Der Biergarten am Postplatz ist noch ein Relikt aus der Zeit vor der Wiedervereinigung. Er rettet die Erinnerung an die Trümmermentalität und an die Provisorien nach dem Krieg in die Neuzeit. Die Nostalgie, die sich damit verbindet ist dem Sachsen allerdings fremd, darum wird er wohl auch bald einem Einkaufszentrum weichen. Der Biergarten hier erfüllte allerdings genau seine Ansprüche. Er will im Mittelpunkt des Verkehrs sitzen und die Bewegung beobachten. Er will immer aufspringen können, um dabei zu sein, dort, wo sich etwas ereignet. Da nützt ihm die Gemeinschaft mit anderen nichts. Man sitzt vereinzelt unter den Sonnenschirmen und wartet wie die Spatzen auf die Brotkrumen. Der nächste Brösel könnte ja noch größer sein und warum hat der andere ein Stückchen Kuchen erobert und nicht ich. Die Menschen im Biergarten am Postplatz sind hungrig geworden.

Im Augustiner in München sitzen die Leute satt über ihren Maßkrügen unter den alten Kastanienbäumen, die schon lange vor dem Ersten Weltkrieg hier gepflanzt wurden.

EXTRAHIERTE DATEN ->

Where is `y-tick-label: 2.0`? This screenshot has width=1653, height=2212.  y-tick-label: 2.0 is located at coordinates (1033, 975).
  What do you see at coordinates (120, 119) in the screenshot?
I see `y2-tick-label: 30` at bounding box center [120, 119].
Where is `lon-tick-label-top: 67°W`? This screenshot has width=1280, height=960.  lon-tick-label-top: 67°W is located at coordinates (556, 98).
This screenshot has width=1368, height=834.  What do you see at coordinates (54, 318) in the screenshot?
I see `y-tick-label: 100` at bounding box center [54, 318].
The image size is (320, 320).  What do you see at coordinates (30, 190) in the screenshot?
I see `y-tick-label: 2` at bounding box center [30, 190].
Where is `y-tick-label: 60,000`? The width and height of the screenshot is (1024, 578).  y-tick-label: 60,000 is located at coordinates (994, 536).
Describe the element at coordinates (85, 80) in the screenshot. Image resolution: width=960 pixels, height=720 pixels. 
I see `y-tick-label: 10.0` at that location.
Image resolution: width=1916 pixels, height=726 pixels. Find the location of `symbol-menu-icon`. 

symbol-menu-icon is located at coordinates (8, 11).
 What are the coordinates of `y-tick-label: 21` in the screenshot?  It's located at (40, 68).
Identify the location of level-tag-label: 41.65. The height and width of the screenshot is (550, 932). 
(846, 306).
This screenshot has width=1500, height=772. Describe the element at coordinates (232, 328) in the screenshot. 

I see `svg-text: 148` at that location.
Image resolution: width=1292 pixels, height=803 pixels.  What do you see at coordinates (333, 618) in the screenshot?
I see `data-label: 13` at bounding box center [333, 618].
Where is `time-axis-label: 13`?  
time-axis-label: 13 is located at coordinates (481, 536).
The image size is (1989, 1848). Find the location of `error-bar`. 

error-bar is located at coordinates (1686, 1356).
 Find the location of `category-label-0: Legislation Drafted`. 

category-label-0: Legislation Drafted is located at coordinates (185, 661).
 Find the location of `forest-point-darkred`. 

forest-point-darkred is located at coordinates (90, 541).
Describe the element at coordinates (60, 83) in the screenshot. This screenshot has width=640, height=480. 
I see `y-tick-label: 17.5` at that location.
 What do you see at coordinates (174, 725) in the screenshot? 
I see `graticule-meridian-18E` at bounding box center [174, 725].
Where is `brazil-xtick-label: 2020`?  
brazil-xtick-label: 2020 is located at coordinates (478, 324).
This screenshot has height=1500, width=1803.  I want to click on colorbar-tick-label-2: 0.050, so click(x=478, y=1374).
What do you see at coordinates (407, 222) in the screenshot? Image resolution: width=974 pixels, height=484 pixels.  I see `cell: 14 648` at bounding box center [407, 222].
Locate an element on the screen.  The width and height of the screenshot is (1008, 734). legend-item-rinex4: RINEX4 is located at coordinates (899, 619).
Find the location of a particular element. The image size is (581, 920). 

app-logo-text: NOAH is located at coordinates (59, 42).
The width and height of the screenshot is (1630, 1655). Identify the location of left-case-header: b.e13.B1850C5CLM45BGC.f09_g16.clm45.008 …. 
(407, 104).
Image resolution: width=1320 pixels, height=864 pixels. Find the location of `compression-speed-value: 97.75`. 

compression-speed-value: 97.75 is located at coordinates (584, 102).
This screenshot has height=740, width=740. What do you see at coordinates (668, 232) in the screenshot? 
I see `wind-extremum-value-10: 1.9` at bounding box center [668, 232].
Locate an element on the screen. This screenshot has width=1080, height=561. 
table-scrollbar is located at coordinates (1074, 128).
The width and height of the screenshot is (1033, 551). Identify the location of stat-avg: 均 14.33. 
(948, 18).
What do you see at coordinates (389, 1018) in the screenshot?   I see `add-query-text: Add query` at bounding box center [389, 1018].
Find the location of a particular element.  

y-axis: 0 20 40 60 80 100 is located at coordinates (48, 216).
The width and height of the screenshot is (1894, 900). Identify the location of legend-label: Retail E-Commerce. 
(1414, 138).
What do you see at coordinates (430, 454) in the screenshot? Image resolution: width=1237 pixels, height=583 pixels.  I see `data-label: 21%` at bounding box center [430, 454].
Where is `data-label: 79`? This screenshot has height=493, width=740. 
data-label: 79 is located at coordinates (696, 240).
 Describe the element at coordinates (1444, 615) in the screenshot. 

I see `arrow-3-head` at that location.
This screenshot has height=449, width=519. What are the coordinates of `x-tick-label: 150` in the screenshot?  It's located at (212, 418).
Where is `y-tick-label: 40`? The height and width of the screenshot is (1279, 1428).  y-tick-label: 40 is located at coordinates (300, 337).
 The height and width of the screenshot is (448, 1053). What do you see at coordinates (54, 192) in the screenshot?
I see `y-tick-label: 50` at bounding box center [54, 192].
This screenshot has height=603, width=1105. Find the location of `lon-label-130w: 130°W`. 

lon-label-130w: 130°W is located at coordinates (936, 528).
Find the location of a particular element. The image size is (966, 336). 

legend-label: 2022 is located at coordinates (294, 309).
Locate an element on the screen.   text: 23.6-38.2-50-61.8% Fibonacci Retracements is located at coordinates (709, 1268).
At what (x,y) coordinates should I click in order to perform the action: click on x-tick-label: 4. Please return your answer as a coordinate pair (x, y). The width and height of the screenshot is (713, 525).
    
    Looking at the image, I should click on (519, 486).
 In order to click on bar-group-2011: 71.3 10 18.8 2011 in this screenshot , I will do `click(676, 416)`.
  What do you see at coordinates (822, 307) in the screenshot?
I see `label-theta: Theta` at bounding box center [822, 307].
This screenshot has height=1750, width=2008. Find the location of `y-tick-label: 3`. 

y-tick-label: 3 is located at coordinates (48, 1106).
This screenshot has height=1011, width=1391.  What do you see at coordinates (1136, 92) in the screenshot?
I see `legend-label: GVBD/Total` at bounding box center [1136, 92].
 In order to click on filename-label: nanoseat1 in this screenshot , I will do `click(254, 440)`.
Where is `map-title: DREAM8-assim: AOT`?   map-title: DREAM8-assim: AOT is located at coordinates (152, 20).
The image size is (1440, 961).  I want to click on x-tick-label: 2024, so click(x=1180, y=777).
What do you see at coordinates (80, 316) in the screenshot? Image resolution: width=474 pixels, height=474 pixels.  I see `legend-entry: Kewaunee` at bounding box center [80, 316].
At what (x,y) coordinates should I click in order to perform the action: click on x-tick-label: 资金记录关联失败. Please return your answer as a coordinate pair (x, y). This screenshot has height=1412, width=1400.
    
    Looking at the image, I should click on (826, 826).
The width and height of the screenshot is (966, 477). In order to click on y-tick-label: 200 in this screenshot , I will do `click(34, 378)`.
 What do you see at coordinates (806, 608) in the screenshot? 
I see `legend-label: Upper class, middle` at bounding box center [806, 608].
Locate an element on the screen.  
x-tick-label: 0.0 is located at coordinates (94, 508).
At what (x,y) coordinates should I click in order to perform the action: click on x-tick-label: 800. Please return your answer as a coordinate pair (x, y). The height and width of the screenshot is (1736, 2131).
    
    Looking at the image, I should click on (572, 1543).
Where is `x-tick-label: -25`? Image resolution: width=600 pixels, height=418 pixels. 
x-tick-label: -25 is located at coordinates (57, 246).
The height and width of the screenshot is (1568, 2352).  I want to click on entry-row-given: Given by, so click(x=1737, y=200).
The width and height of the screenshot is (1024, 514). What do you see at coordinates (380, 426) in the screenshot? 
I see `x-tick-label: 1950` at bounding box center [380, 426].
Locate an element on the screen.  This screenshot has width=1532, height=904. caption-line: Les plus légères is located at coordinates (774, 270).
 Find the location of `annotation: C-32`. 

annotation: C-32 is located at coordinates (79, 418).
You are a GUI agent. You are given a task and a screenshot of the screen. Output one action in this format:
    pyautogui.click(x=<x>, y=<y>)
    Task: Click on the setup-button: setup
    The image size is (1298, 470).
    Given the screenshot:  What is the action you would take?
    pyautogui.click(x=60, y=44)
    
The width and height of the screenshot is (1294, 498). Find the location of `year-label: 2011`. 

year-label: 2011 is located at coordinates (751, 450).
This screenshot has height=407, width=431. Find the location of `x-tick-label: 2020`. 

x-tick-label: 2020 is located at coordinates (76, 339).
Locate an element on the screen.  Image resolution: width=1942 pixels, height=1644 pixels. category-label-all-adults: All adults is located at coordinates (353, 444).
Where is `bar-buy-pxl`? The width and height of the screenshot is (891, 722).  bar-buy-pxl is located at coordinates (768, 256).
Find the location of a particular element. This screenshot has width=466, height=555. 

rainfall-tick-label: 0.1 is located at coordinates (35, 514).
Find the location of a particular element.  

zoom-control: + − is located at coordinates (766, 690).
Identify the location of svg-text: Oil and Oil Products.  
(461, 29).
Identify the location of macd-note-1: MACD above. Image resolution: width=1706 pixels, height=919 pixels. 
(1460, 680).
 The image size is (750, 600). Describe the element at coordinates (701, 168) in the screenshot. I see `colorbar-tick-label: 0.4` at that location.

AUFGABE -> Kannst du den Absatz des Auszugs, der mit „Der Biergarten am Postplatz ist noch ein Relikt“ beginnt, als kurze Stichpunktliste wiedergeben und dabei seine wesentlichen Aussagen bewahren? Die Auflistung spielt hierfür keine Rolle.

ERGEBNIS ->
- Der Biergarten am Postplatz ist ein Relikt aus der Zeit vor der Wiedervereinigung. Er bewahrt die Erinnerung an die Trümmermentalität und die Provisorien der Nachkriegszeit.
- Dem Sachsen ist die damit verbundene Nostalgie fremd. Daher wird der Biergarten wohl bald einem Einkaufszentrum weichen.
- Trotzdem erfüllte er genau die Ansprüche des Sachsen: mitten im Verkehr sitzen, die Bewegung beobachten und jederzeit aufspringen können, um dort dabei zu sein, wo sich etwas ereignet.
- Gemeinschaft nützt dabei nichts. Man sitzt vereinzelt unter Sonnenschirmen und wartet wie die Spatzen auf Brotkrumen. Dabei hofft man auf einen noch größeren Brösel und fragt sich, warum der andere ein Stückchen Kuchen erobert hat.
- Die Menschen im Biergarten am Postplatz sind hungrig geworden.